En realidad he visto mucha gente, muchísima, insisto con mi mente, porque cuando logro dormir, si es que no tengo otra vez insomnio, se me confunden las personas reales con las vistas a través de las pantallas, uno que otro vecino paseando a sus perros, el joven que lleva siempre a dos y usa un cubrebocas como el de Hannibal Lecter en El silencio de los inocentes, y el viejo que no usa ninguno, como que ya ha aprendido hablarse de tú con la segadora de heno. Aunque no, no del todo, ¿por qué pienso así? No adelantes vísperas, me digo, míralo, aún resiste, si no ¿por qué sale a mantenerse en forma todos los días? ¿Por qué lucha así? ¿Tendrá una vida feliz? ¿O a lo mejor habrá sido tan infeliz que quiere guardar la esperanza para ese último resto? Alguna mujer con gafas, una pareja que sale puntualmente cada uno de un lado distinto de la banqueta. Y eso es todo.

Cómo voy a vivir sin abrazar durante por lo menos un año, pienso, cómo van a vivir los que son como yo y lo habían podido ocultar hasta hoy. Cómo puede preocuparme eso. Escuché a un biólogo que dijo que los mamíferos necesitamos tocarnos, abrazarnos, tener contacto físico para producir endorfinas. Cómo vamos a vivir sin endorfinas. Frente a la enfermedad y la muerte, qué importancia puede tener esto. Creo que toda. Absolutamente toda. Mis padres viven cada uno en un extremo de la ciudad, tienen más de 80 años y temen no sobrevivir a la pandemia. Temen no volver a vernos, no ver a nadie ya, prolongan una vida en la que no les espera un abrazo a menos que se jueguen el pellejo. Un abrazo de vida o muerte. Vi un video donde un hombre inventa un impermeable de cuerpo entero con cabeza incluida hecho por él mismo con una cortina de plástico transparente y a través de ésta abraza a su anciana madre. Estoy pensando seriamente en fabricar una cortina igual para ir a abrazar a mis padres.

Tengo rutinas, camino muy de mañana, hago lo que tengo que hacer, trabajo, miro todos los memes que me llegan. Los estudio con absoluta seriedad, observo los videos de médicos que dicen que hay que salir y contagiarse todos, los de médicos que dicen que no hay que asomar las narices por ningún motivo. Miro hasta dos veces los que me hacen reír que son los que más me sirven durante la pandemia.
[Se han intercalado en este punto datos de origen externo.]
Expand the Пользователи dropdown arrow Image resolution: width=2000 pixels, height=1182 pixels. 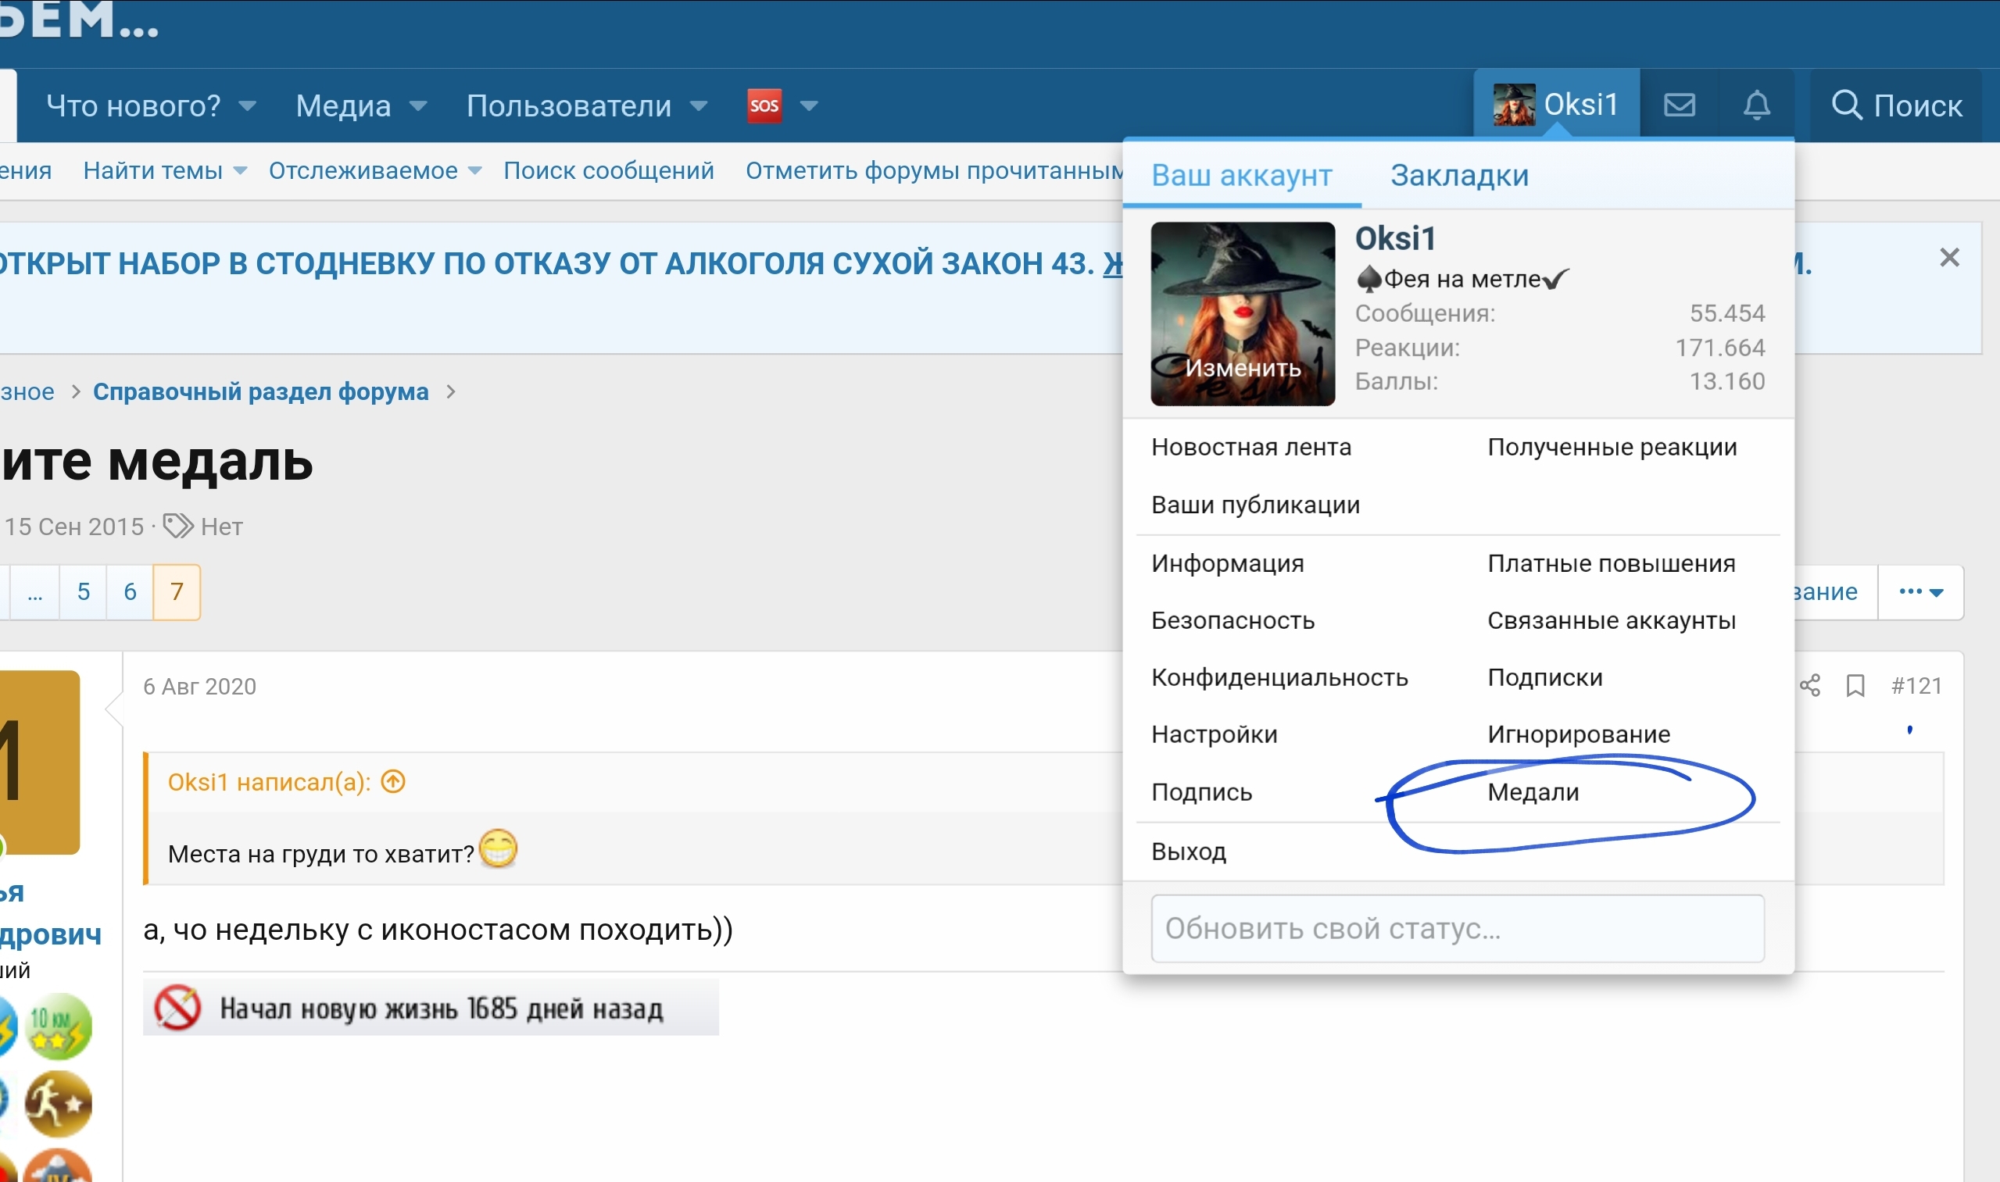point(699,106)
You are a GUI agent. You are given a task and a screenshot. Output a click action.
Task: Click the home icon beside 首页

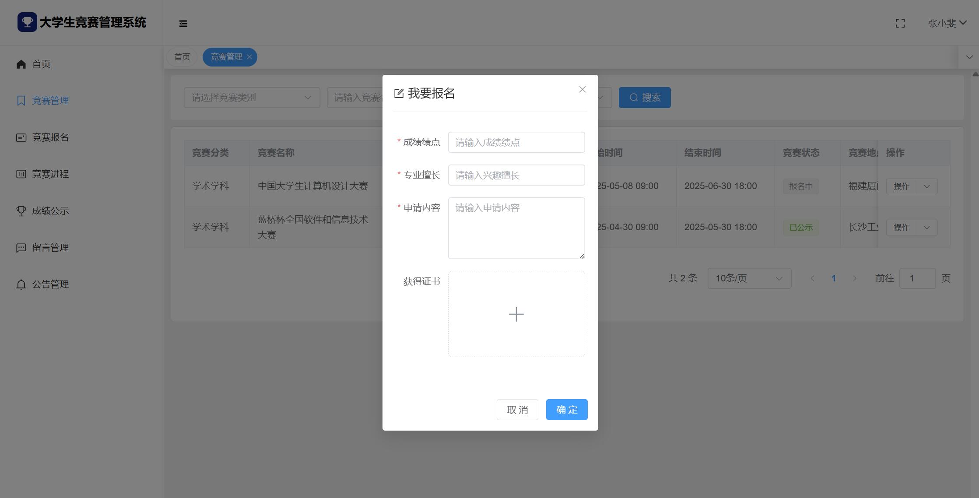[21, 64]
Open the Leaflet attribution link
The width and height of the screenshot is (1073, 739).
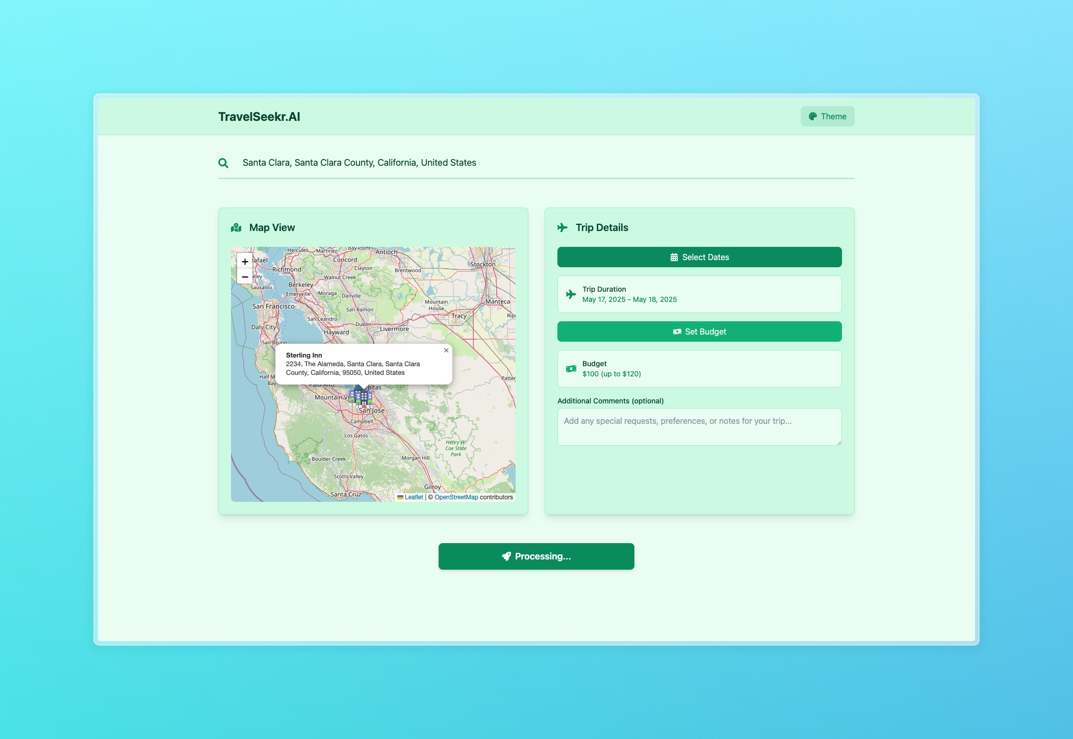pyautogui.click(x=414, y=497)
Hago mal las labores propias de mi sexo. Voy por la comida una vez a la semana, lo hago en menos tiempo que si llevara a cabo un asalto, tomo todas las precauciones, no quiero arriesgar a los que viven conmigo. Y en el trayecto, antes de llegar veo gente, gente real le digo a mi mente, los que salen a vender comida, los que la compran, los insensatos que viven al día y si salen se mueren y si no salen se mueren. ¡Pero nos contagiarán!, dice el otro lado de mi mente, el lado fiscal, el que siempre está juzgando y reprobando, no hay quien se salve si cae en sus garras. Y a ti qué te importa, le digo. No lo puede evitar. Mira al policía en la puerta del supermercado y se horroriza, mira las cajeras y se horroriza, mira a quien le ofrece llevar las cosas al coche y se horroriza pero acepta que se las lleve. Después las desinfectaré con alcohol al 70% le digo a ese lado, sin toda esta gente, la que está en los puestos en el mercado, y en la tortillería, y en la farmacia, y en el camión de basura y en el transporte público; sin los médicos y las enfermeras y los que están detrás de los mostradores tú no comerías ni tendrías medicamentos. Ni tú ni el otro lado, el sensato.

No entiende nada. Se empeña en leer periódicos y ver las noticias, insiste en pensar que en cuanto den la señal volveremos al caos y al tránsito, a una vida de vértigo y a terminar con lo que queda del planeta. No sé si los demás hayan aprendido a hacer las paces con ese vocero terrorista que no acepta silenciarse. Quien pueda vivir estos días hablando sólo con el lado sensato, que arroje la primera piedra.